[Start of Attachment]

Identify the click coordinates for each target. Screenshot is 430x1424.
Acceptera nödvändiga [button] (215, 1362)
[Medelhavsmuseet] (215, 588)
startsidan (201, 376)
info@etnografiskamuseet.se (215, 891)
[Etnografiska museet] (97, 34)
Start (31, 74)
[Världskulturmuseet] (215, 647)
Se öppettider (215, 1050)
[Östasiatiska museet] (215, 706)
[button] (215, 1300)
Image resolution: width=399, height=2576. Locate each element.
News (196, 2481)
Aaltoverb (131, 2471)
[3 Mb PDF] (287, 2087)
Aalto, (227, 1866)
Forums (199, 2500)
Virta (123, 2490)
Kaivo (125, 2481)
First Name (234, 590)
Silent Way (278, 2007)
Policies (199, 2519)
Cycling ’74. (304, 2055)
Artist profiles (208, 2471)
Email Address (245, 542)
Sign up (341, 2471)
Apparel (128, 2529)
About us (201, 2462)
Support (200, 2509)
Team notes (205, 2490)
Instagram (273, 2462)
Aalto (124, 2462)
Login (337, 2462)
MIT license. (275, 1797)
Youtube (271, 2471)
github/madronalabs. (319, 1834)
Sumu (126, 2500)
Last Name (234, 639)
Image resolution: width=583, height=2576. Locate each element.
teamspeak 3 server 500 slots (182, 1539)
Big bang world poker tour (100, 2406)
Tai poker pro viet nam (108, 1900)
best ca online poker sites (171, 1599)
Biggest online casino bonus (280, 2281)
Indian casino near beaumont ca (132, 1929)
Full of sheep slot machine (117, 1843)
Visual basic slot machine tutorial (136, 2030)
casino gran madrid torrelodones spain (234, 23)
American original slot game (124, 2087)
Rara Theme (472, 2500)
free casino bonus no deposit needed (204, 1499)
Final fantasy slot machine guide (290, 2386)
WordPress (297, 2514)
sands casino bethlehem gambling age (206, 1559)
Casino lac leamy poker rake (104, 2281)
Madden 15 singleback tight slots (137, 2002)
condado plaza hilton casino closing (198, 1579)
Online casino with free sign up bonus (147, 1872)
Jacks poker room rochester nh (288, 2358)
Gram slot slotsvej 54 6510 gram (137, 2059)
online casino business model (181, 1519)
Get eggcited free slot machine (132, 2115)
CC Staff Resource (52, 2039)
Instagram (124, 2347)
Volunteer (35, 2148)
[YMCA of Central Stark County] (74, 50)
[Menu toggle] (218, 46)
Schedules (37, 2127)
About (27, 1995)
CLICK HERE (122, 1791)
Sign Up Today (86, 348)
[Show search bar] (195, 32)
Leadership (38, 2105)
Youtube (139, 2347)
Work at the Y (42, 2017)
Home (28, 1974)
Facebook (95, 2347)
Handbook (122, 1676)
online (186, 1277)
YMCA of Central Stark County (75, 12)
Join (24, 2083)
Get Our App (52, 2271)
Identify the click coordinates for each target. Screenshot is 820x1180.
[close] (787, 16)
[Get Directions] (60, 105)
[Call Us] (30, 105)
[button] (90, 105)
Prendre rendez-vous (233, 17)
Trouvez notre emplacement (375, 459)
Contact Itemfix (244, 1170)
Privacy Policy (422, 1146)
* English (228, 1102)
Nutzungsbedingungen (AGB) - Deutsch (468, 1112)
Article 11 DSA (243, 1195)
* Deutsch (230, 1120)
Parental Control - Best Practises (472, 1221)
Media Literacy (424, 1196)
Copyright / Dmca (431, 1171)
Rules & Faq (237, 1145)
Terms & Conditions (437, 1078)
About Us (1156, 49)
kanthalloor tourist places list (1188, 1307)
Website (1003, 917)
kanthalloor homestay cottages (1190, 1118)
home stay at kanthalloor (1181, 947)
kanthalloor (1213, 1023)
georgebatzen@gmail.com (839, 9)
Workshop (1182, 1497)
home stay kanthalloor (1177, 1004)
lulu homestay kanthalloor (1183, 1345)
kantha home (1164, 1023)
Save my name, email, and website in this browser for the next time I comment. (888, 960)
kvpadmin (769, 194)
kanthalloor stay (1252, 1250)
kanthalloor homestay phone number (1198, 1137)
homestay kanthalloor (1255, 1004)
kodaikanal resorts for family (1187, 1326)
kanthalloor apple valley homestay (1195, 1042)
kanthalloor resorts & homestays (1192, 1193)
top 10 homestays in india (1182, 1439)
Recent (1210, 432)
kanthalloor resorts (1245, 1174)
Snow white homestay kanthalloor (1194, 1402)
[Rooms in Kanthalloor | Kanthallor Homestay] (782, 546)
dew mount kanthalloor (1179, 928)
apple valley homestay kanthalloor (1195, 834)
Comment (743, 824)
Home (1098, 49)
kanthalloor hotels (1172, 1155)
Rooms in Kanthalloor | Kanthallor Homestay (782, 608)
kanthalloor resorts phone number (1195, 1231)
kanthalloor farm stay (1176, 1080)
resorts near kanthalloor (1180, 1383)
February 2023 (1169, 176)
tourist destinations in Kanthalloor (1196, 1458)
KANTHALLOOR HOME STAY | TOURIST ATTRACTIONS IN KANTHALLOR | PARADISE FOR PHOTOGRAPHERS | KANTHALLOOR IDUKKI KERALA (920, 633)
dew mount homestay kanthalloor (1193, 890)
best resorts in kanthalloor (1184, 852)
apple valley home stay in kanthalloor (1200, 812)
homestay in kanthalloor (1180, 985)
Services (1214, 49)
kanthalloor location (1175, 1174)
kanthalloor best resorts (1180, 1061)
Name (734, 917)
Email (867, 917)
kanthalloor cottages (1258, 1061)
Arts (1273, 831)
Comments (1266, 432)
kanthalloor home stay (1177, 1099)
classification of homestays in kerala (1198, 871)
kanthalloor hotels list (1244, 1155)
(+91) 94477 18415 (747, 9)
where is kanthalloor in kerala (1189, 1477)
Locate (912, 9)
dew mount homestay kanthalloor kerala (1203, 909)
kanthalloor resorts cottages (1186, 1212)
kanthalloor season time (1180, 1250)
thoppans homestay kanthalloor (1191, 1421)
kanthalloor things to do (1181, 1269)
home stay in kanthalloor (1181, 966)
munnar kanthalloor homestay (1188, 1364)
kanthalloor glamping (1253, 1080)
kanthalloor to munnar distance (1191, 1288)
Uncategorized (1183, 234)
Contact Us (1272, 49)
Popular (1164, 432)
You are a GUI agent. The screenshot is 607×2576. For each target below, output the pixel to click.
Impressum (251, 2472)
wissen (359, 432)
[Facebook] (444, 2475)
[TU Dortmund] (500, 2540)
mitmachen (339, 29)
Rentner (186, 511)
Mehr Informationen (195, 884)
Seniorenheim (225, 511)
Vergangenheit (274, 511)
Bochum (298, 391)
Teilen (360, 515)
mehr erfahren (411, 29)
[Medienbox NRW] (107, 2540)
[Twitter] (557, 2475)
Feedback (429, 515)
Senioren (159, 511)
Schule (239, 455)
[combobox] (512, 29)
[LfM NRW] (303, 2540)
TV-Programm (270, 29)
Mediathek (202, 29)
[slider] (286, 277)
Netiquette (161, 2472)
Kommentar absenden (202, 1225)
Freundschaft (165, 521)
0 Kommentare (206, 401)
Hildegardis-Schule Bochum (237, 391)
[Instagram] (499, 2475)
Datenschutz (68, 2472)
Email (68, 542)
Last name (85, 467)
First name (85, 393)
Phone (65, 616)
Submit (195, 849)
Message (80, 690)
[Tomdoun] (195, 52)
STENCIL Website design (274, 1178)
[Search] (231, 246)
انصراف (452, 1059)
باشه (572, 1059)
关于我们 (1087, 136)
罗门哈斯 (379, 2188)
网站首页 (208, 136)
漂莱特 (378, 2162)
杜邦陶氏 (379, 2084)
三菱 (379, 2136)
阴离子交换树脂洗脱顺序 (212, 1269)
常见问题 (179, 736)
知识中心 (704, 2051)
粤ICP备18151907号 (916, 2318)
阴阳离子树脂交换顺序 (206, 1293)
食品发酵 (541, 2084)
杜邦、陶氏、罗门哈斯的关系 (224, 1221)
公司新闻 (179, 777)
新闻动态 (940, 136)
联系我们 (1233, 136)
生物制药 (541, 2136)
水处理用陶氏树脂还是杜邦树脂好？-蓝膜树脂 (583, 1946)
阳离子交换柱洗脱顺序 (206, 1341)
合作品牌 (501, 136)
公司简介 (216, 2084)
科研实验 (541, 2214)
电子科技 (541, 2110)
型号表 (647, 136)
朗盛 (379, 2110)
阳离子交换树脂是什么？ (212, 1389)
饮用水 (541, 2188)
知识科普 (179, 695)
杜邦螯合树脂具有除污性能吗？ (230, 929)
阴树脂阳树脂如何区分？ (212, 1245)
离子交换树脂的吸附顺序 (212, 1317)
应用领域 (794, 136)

[End of Attachment]

WHAT IS NEEDED: Give the lines of the material above again, exactly, from its first line through the line that contains "[3 Mb PDF] (287, 2087)" and no further.

PROBLEM SOLUTION:
Identify the click coordinates for each target. Screenshot is 430x1424.
Acceptera nödvändiga [button] (215, 1362)
[Medelhavsmuseet] (215, 588)
startsidan (201, 376)
info@etnografiskamuseet.se (215, 891)
[Etnografiska museet] (97, 34)
Start (31, 74)
[Världskulturmuseet] (215, 647)
Se öppettider (215, 1050)
[Östasiatiska museet] (215, 706)
[button] (215, 1300)
Image resolution: width=399, height=2576. Locate each element.
News (196, 2481)
Aaltoverb (131, 2471)
[3 Mb PDF] (287, 2087)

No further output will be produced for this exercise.